◆ Quoted passage:
Low Dose Hormone Patch Less Risky for Stroke than Pills
Scientists say the way women taking hormone replacement therapy for postmenopausal symptoms could be related to risk for cerebrovascular events such as stroke. Low dose hormone replacement therapy or HRT patches with estrogen that deliver hormones through the skin may carry a lower risk of stroke, found in a newer study. The researchers say low dose hormone replacement therapy patches may be a safer alternative for treating postmenopausal symptoms that should be further explored.
Researchers investigated stroke incidence among 870,000 women aged 50-79 between January 1987 and October 2006. They compared women not using HRT to those given low dose hormone replacement therapy patches and oral hormones. Low dose estrogen patches seemed to be safest, with no association to having a stroke when the patches were compared to other forms of HRT. For oral hormone replacement therapy, stroke risk was 25 to 30 percent higher compared to women not using any hormones for postmenopausal symptoms.
Estrogen, progesterone, estrogen/progesterone and tibolone patches were studied. High dose HRT patches raised stroke risk by 88 percent. Women taking low dose estrogen patches had the same risk of stroke as women not using hormone therapy.
The study also found that taking hormone replacement therapy for one year carried no risks. Longer use of oral HRT increased stroke risk for women by 35 percent. Longer use of oral hormones for postmenopausal hot flashes has also increases breast cancer risk and doubles a woman's risk of dying from lung cancer.

◆ Supplied information:

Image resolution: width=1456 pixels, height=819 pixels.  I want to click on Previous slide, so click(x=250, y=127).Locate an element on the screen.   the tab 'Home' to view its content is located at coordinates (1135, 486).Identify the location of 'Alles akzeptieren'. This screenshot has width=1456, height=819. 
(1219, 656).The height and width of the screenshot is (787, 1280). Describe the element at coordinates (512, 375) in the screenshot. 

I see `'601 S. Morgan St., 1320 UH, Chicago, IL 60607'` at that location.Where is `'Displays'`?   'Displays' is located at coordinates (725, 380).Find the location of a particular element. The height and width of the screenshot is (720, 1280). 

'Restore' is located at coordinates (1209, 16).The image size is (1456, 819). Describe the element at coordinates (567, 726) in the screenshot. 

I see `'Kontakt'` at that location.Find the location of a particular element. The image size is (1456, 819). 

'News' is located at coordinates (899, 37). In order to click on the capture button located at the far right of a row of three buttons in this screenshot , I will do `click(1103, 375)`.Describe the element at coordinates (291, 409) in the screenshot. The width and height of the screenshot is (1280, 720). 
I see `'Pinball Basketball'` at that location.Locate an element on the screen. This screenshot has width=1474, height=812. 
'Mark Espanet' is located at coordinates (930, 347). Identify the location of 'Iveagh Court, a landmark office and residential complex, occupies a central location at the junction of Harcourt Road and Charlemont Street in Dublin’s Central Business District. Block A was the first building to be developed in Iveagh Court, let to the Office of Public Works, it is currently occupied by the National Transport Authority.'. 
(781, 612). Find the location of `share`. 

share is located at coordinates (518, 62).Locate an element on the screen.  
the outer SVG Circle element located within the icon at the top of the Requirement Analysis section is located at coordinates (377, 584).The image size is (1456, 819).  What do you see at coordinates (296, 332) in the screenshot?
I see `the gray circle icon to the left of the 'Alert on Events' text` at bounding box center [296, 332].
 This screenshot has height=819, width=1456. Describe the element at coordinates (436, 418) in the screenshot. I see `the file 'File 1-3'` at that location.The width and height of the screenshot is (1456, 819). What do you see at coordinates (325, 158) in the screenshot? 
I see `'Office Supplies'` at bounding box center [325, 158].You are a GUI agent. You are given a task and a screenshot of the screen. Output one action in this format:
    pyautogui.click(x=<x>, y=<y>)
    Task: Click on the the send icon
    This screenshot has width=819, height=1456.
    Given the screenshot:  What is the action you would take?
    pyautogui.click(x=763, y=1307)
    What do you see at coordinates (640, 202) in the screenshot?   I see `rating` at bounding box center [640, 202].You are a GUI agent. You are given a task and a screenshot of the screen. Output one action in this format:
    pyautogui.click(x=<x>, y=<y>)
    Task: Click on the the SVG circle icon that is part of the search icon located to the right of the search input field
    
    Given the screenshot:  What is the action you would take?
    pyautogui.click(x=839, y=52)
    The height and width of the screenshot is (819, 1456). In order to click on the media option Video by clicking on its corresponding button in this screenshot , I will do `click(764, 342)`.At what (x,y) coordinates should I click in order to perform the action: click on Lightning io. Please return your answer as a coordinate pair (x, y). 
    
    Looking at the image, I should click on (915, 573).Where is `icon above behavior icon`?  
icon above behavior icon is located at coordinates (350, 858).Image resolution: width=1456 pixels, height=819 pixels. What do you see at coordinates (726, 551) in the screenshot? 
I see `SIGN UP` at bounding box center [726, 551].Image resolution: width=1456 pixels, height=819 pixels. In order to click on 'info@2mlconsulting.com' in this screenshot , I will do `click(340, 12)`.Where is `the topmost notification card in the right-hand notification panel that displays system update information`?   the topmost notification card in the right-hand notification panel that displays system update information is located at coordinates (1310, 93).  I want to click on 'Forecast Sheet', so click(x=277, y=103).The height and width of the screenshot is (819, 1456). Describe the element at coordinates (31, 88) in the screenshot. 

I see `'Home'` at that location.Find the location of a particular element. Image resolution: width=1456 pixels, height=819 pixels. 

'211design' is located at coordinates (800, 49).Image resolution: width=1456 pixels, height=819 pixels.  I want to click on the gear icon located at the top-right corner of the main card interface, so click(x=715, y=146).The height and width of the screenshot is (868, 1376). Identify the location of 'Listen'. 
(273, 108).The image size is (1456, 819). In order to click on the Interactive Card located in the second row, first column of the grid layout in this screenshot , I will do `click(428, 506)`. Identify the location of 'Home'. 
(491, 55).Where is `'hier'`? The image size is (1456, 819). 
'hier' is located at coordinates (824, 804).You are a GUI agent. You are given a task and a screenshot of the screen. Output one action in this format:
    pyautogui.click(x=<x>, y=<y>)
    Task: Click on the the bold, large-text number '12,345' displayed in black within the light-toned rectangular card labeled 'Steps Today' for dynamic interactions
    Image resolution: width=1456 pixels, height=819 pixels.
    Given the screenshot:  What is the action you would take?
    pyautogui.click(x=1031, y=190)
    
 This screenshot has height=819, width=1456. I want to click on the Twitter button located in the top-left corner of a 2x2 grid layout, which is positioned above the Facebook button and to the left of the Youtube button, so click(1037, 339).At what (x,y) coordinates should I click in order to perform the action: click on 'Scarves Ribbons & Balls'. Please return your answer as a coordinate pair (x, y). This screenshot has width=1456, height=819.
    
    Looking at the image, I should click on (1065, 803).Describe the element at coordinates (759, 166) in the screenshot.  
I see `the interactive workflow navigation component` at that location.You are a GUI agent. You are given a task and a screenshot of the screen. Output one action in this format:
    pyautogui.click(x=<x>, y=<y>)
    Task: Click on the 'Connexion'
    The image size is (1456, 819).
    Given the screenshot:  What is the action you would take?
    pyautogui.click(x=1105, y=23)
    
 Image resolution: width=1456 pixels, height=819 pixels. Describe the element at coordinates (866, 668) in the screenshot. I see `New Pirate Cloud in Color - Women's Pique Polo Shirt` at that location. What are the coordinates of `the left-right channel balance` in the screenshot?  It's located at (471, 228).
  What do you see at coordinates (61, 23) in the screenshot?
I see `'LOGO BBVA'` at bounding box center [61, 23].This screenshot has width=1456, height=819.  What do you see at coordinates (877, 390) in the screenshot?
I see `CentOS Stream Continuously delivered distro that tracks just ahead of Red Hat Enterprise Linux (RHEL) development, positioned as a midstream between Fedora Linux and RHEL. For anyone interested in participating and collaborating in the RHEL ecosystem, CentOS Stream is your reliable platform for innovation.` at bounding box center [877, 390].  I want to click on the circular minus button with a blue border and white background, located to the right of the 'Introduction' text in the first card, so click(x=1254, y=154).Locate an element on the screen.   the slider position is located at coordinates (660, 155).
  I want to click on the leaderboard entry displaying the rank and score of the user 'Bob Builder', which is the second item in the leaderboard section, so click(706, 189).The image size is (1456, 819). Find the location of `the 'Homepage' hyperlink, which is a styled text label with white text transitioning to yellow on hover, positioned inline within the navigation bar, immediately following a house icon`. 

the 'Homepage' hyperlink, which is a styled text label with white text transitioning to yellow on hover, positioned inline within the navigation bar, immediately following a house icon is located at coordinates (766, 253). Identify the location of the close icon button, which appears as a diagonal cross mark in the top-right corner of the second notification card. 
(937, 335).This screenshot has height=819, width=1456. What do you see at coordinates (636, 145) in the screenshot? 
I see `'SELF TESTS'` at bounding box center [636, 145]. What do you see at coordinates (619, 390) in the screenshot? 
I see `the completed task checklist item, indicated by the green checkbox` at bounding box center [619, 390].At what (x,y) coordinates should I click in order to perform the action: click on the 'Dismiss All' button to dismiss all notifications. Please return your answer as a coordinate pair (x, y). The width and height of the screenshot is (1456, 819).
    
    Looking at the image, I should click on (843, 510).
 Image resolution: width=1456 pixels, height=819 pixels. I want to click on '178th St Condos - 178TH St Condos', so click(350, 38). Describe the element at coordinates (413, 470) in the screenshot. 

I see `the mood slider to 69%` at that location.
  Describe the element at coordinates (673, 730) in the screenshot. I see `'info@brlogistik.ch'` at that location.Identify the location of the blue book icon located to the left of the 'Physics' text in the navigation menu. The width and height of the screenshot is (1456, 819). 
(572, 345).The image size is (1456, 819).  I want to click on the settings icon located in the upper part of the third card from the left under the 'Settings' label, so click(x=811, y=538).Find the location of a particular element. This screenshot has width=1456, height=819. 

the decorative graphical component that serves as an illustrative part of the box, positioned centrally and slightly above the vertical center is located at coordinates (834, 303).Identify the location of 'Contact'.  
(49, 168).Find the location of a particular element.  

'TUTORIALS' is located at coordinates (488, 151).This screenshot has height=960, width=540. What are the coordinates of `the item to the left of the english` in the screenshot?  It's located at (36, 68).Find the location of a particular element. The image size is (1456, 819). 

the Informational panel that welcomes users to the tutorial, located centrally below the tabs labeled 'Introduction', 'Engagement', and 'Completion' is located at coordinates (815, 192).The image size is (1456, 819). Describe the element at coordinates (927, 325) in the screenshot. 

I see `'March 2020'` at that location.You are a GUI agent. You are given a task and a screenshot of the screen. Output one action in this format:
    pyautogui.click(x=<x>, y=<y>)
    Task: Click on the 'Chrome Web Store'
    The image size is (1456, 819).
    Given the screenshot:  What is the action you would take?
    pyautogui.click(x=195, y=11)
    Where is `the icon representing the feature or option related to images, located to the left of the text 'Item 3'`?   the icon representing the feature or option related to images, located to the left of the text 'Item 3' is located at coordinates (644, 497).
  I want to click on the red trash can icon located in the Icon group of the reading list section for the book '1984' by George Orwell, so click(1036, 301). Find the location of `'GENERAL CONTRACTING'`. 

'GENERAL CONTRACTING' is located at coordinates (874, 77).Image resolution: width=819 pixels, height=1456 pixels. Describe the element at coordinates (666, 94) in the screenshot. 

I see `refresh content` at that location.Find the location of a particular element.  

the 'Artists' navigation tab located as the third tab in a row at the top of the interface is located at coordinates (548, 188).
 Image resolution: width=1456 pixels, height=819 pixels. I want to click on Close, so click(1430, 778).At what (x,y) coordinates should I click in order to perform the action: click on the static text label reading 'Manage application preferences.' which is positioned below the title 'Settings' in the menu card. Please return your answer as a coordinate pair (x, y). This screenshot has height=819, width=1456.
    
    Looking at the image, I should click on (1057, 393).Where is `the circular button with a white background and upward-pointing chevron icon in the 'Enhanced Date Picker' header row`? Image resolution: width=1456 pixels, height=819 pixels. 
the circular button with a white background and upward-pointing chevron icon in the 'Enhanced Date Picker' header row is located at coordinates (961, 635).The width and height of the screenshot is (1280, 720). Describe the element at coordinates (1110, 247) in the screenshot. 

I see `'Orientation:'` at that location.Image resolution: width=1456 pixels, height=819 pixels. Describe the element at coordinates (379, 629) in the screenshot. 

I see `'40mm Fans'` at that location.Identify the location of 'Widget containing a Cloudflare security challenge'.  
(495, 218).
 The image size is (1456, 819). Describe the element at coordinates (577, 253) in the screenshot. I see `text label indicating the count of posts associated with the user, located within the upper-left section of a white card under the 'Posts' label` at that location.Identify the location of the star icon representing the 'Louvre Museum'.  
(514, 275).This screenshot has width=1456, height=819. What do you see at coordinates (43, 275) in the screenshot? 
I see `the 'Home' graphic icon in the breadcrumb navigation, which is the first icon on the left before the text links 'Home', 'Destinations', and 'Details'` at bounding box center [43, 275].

◆ What you will do:
A. In the article on hormone patches and stroke, translate this sentence into Spanish: "Women taking low dose estrogen patches had the same risk of stroke as women not using hormone therapy."
B. Do these statements agree with the article on hormone patches and stroke? For each, answer yes or no and quote the deciding words.
(i) The study covered women aged 50 to 79.
(ii) High dose HRT patches carried no added stroke risk.
(iii) Taking hormone replacement therapy for one year carried risks.
C. According to the article on hormone patches and stroke, over what period did researchers examine stroke incidence?

◆ Answers by task:
A. Las mujeres que usaban parches de estrógeno en dosis bajas tenían el mismo riesgo de accidente cerebrovascular que las mujeres que no usaban terapia hormonal.

B.
(i) Yes: "870,000 women aged 50-79"
(ii) No: "High dose HRT patches raised stroke risk by 88 percent."
(iii) No: "taking hormone replacement therapy for one year carried no risks"

C. From January 1987 to October 2006.